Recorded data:
____________________

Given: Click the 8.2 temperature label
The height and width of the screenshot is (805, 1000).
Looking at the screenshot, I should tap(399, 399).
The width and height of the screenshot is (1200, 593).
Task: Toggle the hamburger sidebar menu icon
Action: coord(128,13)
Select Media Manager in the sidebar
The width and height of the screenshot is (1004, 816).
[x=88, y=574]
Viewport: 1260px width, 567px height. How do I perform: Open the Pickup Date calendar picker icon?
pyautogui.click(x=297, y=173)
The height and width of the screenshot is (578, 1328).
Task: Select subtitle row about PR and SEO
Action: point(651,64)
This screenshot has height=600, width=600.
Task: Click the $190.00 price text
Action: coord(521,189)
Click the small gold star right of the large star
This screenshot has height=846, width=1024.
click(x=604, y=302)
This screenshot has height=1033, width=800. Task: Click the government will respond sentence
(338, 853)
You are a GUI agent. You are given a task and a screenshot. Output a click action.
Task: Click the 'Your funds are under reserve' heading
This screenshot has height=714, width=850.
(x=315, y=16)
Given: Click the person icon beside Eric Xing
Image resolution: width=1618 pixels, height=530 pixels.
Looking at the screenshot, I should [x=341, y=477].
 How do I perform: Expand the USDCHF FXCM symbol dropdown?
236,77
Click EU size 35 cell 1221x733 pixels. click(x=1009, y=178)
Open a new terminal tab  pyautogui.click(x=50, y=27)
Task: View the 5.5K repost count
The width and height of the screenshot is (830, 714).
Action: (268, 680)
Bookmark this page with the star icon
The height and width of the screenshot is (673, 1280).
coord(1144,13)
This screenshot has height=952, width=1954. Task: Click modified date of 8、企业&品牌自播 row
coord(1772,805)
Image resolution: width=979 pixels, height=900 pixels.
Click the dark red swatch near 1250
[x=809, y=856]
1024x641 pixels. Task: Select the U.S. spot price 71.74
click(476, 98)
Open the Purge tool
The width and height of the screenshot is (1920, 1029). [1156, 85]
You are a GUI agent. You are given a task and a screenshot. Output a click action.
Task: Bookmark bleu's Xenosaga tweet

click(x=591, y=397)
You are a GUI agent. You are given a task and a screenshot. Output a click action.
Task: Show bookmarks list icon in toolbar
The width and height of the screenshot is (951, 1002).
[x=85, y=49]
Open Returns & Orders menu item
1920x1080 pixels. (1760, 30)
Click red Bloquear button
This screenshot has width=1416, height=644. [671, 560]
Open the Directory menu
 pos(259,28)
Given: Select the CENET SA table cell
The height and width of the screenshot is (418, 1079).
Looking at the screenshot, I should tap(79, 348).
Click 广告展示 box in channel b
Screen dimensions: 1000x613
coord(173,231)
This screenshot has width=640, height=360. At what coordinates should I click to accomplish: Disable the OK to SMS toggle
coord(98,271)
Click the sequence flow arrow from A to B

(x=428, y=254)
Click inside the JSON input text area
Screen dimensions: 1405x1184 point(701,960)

____________________

Recopy the entries above exactly, with every line included.

Given: Click the 8.2 temperature label
The height and width of the screenshot is (805, 1000).
Looking at the screenshot, I should tap(399, 399).
The width and height of the screenshot is (1200, 593).
Task: Toggle the hamburger sidebar menu icon
Action: coord(128,13)
Select Media Manager in the sidebar
The width and height of the screenshot is (1004, 816).
[x=88, y=574]
Viewport: 1260px width, 567px height. How do I perform: Open the Pickup Date calendar picker icon?
pyautogui.click(x=297, y=173)
The height and width of the screenshot is (578, 1328).
Task: Select subtitle row about PR and SEO
Action: point(651,64)
This screenshot has height=600, width=600.
Task: Click the $190.00 price text
Action: coord(521,189)
Click the small gold star right of the large star
This screenshot has height=846, width=1024.
click(x=604, y=302)
This screenshot has height=1033, width=800. Task: Click the government will respond sentence
(338, 853)
You are a GUI agent. You are given a task and a screenshot. Output a click action.
Task: Click the 'Your funds are under reserve' heading
This screenshot has height=714, width=850.
(x=315, y=16)
Given: Click the person icon beside Eric Xing
Image resolution: width=1618 pixels, height=530 pixels.
Looking at the screenshot, I should [x=341, y=477].
 How do I perform: Expand the USDCHF FXCM symbol dropdown?
236,77
Click EU size 35 cell 1221x733 pixels. click(x=1009, y=178)
Open a new terminal tab  pyautogui.click(x=50, y=27)
Task: View the 5.5K repost count
The width and height of the screenshot is (830, 714).
Action: (268, 680)
Bookmark this page with the star icon
The height and width of the screenshot is (673, 1280).
coord(1144,13)
This screenshot has height=952, width=1954. Task: Click modified date of 8、企业&品牌自播 row
coord(1772,805)
Image resolution: width=979 pixels, height=900 pixels.
Click the dark red swatch near 1250
[x=809, y=856]
1024x641 pixels. Task: Select the U.S. spot price 71.74
click(476, 98)
Open the Purge tool
The width and height of the screenshot is (1920, 1029). [1156, 85]
You are a GUI agent. You are given a task and a screenshot. Output a click action.
Task: Bookmark bleu's Xenosaga tweet

click(x=591, y=397)
You are a GUI agent. You are given a task and a screenshot. Output a click action.
Task: Show bookmarks list icon in toolbar
The width and height of the screenshot is (951, 1002).
[x=85, y=49]
Open Returns & Orders menu item
1920x1080 pixels. (1760, 30)
Click red Bloquear button
This screenshot has width=1416, height=644. [671, 560]
Open the Directory menu
 pos(259,28)
Given: Select the CENET SA table cell
The height and width of the screenshot is (418, 1079).
Looking at the screenshot, I should tap(79, 348).
Click 广告展示 box in channel b
Screen dimensions: 1000x613
coord(173,231)
This screenshot has width=640, height=360. At what coordinates should I click to accomplish: Disable the OK to SMS toggle
coord(98,271)
Click the sequence flow arrow from A to B

(x=428, y=254)
Click inside the JSON input text area
Screen dimensions: 1405x1184 point(701,960)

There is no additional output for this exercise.